• [Task goal]
Within the data below, tally the lines that contain "filter" and state only the total.
*** Begin section ***
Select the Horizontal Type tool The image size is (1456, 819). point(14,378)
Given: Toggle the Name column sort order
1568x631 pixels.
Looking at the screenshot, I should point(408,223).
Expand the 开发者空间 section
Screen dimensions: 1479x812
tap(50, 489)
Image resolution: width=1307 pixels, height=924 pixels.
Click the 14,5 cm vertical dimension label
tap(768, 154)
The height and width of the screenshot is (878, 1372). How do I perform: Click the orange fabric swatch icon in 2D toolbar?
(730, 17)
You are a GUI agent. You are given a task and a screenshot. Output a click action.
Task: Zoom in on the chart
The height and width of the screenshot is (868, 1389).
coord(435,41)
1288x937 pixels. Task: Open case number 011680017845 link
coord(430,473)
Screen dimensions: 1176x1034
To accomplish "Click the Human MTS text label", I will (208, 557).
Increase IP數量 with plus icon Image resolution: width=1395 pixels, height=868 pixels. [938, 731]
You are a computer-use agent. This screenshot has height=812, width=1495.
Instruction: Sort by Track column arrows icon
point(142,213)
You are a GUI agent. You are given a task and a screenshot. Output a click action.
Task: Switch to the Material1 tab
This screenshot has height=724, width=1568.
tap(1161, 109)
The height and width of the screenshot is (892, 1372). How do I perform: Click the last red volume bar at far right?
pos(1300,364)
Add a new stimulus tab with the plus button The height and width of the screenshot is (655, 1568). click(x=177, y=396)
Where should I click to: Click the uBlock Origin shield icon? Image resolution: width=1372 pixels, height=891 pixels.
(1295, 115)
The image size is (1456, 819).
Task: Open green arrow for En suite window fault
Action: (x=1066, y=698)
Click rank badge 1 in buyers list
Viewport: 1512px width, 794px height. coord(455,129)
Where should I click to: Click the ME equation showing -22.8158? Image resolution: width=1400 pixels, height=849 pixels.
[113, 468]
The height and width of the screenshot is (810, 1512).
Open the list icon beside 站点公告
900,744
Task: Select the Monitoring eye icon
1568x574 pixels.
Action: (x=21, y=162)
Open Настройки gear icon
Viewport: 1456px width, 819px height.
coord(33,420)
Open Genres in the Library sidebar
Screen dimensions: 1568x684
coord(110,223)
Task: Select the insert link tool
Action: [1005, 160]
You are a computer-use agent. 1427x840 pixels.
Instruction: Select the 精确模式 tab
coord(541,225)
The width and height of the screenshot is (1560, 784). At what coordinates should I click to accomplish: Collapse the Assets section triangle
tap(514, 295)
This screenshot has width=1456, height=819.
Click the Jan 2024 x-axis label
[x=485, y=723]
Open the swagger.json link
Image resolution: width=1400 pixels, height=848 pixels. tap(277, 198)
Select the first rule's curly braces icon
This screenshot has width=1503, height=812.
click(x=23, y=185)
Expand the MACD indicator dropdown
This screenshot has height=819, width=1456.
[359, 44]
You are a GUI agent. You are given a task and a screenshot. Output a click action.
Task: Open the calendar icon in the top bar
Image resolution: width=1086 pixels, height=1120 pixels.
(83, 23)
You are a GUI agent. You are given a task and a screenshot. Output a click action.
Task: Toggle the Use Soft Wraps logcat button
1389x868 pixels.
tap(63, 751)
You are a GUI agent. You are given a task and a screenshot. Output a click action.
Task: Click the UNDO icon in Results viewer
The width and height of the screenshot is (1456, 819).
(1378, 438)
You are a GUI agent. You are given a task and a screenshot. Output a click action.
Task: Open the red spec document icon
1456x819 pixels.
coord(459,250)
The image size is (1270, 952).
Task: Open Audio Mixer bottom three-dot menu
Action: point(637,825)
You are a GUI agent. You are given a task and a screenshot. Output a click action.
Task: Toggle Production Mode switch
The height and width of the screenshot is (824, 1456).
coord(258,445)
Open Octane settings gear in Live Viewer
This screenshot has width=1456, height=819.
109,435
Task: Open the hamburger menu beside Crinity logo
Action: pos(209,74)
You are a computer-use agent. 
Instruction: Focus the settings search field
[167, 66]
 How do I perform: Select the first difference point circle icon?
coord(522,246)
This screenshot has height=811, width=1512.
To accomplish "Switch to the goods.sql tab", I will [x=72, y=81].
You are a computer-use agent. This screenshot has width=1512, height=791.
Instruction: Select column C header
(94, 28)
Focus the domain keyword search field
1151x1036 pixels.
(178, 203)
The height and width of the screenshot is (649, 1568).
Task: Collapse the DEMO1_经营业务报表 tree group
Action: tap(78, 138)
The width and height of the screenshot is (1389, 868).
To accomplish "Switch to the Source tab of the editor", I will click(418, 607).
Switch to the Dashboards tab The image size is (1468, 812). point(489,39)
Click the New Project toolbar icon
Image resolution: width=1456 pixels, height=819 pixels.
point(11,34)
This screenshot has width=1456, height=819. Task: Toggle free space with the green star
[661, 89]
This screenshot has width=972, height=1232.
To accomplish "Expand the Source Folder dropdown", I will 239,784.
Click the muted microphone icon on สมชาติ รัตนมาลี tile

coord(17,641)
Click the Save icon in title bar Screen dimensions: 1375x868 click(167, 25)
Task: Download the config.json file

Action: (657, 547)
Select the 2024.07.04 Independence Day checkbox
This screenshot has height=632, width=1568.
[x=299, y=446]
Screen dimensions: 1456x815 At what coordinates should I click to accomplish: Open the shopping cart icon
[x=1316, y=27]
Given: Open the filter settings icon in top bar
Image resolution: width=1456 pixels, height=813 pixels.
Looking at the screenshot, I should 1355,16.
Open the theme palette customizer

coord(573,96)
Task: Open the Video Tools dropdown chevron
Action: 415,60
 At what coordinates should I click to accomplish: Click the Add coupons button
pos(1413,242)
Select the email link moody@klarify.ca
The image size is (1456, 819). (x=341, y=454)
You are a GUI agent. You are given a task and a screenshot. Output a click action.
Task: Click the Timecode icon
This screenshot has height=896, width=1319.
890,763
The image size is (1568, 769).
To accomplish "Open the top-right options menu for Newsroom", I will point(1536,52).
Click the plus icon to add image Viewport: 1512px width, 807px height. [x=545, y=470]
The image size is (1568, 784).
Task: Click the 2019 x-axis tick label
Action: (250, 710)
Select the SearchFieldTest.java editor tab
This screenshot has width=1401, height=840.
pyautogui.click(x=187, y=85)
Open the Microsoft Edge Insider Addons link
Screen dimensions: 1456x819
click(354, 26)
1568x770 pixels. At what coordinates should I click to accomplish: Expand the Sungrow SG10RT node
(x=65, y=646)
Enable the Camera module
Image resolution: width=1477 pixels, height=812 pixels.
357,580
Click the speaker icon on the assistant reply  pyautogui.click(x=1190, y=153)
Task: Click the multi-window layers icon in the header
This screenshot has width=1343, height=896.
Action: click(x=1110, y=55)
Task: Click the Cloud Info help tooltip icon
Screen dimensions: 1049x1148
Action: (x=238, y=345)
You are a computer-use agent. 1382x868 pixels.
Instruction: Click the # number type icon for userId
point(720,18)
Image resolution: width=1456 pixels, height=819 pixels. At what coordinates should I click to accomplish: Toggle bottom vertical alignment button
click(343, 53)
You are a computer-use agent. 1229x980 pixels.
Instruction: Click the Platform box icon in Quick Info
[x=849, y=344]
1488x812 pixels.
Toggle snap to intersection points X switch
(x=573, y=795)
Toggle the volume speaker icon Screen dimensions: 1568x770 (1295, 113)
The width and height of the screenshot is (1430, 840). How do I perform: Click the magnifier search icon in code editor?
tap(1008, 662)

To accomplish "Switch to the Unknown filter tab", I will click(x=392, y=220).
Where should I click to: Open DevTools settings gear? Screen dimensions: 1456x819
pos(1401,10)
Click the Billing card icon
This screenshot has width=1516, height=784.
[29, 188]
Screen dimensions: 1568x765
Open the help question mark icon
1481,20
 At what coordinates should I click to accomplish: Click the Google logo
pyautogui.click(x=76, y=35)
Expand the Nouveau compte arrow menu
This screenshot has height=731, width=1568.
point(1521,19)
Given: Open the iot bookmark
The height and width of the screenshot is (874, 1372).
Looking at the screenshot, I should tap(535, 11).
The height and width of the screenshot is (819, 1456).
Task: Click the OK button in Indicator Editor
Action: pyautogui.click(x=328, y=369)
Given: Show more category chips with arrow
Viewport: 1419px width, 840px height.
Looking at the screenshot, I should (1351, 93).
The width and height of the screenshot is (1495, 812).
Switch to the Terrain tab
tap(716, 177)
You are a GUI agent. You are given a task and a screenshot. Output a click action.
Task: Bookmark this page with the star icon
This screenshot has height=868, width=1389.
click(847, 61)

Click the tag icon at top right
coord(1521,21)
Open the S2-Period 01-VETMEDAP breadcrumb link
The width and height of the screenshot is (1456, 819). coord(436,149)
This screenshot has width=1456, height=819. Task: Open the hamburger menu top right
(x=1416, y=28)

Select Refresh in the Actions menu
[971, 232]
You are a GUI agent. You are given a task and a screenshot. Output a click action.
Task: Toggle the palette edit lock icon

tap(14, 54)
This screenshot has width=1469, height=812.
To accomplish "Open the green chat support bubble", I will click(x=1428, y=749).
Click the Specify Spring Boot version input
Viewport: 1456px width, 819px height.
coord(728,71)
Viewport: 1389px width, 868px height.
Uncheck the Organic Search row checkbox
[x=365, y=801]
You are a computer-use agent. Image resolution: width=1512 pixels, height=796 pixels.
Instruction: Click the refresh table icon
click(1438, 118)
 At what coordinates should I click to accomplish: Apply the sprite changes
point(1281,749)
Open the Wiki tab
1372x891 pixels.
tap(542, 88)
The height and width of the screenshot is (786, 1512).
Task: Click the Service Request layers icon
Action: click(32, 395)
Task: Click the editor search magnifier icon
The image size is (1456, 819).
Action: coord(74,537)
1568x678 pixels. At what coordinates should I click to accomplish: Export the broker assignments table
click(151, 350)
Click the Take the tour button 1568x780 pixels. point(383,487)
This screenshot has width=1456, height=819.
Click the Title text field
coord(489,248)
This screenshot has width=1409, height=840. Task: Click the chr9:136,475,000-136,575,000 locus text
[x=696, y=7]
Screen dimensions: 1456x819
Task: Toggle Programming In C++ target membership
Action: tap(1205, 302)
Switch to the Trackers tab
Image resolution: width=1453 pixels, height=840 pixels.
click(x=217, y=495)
*** End section ***
• [Expected answer]
2